* [Exercise data]:

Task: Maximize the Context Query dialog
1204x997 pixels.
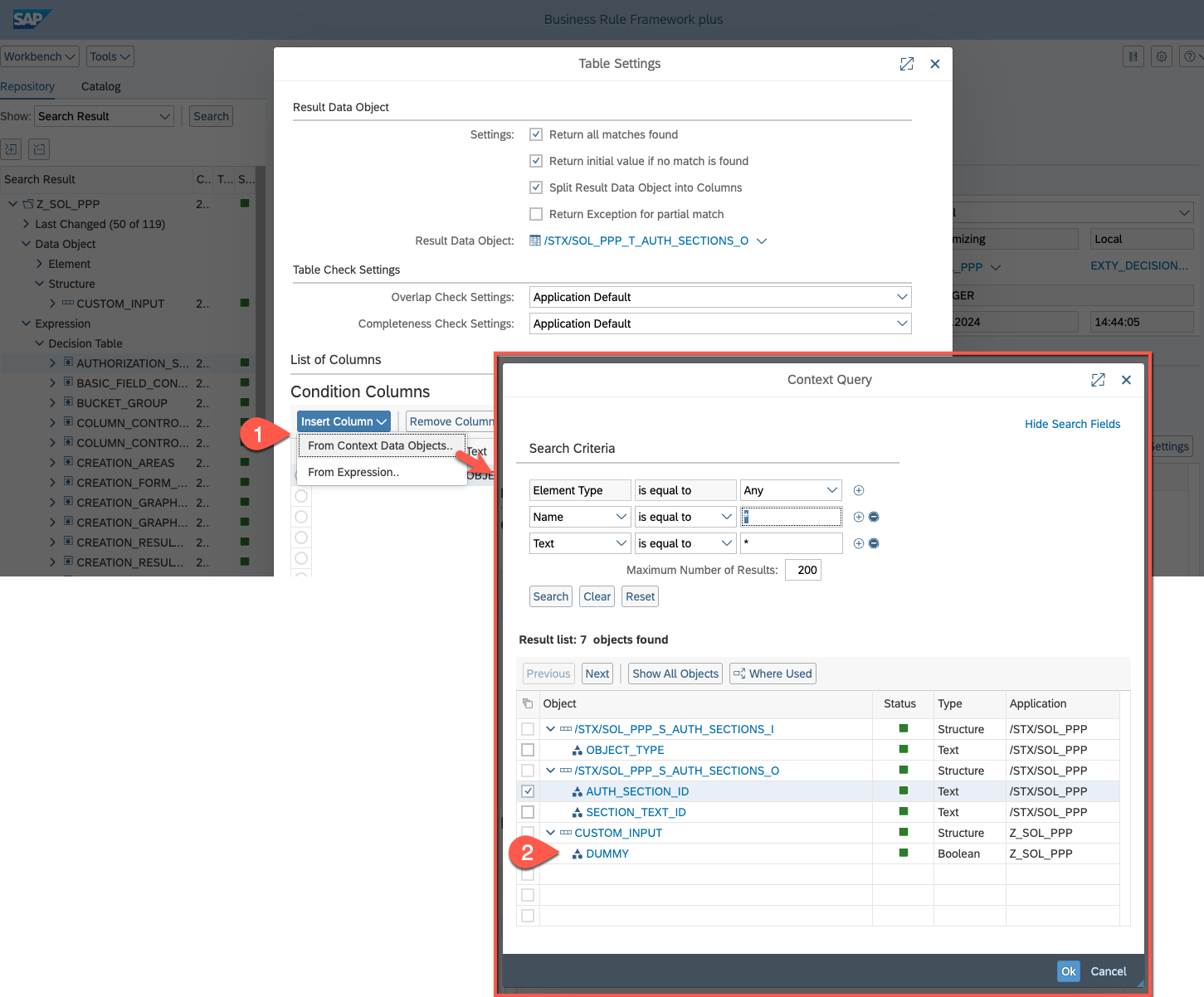Action: tap(1098, 380)
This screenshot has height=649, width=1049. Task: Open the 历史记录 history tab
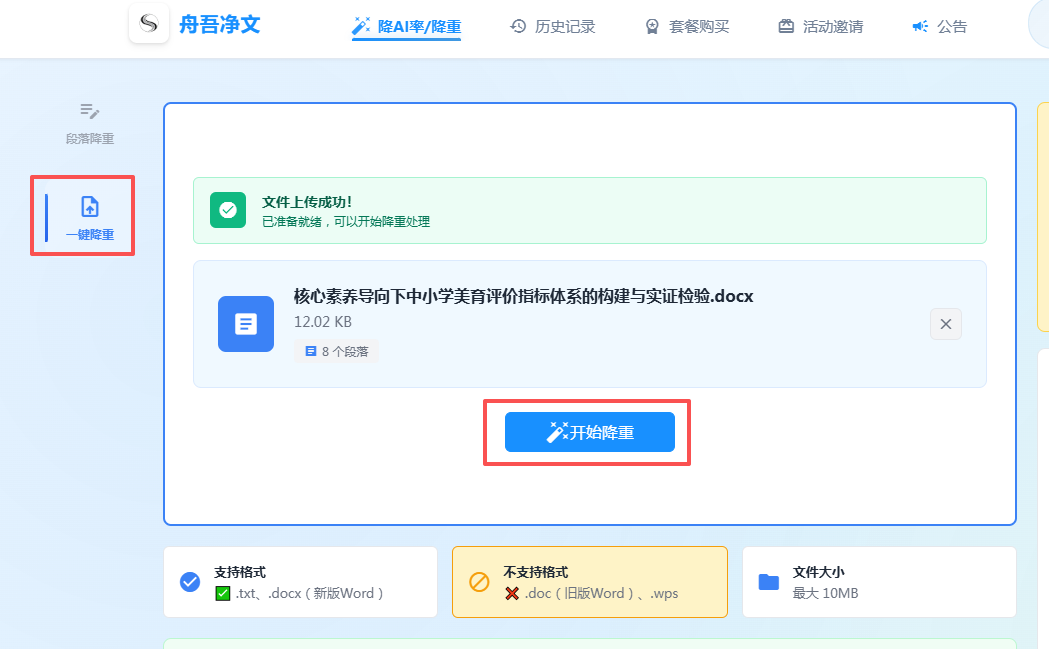point(553,27)
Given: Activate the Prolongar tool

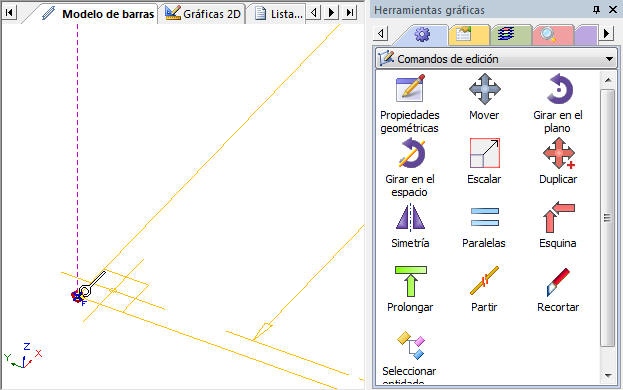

* [What is needed]: Pictures do not belong in your copy; restate word for word the lines from the one containing "1204x997 pixels." through the last line of the records above.

* [Solution to the exercise]:
1204x997 pixels.
Action: tap(1098, 380)
This screenshot has height=649, width=1049. Task: Open the 历史记录 history tab
point(553,27)
Given: Activate the Prolongar tool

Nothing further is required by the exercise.